- Required work -
Look through the entries below and count the lines with "agent" in them; the reply is the number alone.

- Input records -
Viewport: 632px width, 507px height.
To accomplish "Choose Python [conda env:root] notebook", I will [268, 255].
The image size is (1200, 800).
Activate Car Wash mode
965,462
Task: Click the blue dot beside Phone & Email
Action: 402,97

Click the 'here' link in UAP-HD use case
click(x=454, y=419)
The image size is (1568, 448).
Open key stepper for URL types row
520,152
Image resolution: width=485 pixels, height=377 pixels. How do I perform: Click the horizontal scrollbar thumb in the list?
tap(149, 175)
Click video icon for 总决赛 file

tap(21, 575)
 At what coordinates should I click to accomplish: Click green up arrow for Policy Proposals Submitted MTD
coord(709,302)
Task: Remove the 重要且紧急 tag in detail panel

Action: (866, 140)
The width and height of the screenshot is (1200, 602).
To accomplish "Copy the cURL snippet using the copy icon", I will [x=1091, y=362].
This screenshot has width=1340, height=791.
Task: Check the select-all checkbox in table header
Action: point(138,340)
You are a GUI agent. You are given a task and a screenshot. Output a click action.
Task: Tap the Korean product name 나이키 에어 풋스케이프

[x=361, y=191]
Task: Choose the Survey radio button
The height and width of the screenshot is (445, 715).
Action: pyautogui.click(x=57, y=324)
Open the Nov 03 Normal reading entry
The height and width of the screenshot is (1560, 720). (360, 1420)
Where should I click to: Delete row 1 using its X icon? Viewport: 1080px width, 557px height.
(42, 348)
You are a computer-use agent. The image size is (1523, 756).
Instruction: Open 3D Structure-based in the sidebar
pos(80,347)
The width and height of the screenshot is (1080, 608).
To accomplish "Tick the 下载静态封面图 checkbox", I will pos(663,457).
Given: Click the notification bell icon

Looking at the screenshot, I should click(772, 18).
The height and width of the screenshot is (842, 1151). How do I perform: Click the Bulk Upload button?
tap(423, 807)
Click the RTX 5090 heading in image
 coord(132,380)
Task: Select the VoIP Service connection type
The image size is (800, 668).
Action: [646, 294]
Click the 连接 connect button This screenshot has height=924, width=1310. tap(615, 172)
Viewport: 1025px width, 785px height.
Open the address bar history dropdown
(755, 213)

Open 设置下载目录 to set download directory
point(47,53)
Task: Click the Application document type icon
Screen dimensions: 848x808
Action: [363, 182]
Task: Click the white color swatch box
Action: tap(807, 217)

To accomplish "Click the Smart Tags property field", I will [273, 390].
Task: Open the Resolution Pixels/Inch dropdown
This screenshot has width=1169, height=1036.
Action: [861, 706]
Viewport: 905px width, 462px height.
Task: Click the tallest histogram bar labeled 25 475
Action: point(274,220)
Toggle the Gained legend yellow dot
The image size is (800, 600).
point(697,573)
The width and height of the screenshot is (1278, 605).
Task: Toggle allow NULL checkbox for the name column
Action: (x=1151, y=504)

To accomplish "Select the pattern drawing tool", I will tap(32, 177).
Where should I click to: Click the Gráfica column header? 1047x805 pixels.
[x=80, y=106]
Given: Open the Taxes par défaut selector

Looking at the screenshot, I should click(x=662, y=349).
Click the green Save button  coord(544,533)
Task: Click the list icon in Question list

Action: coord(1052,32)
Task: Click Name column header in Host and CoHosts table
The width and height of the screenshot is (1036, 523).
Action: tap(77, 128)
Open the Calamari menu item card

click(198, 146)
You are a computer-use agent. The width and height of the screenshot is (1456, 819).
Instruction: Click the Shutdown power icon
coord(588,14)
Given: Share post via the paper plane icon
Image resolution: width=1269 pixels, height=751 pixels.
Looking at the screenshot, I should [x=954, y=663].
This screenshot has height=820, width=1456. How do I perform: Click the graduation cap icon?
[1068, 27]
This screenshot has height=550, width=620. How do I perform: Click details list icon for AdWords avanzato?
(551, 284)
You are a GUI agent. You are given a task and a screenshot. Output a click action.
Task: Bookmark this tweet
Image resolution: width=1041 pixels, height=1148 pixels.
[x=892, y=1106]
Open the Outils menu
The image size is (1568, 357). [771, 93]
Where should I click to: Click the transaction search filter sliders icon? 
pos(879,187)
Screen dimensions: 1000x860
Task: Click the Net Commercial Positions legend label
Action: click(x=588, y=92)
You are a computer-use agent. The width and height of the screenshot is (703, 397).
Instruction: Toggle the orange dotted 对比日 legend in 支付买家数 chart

- Written response -
5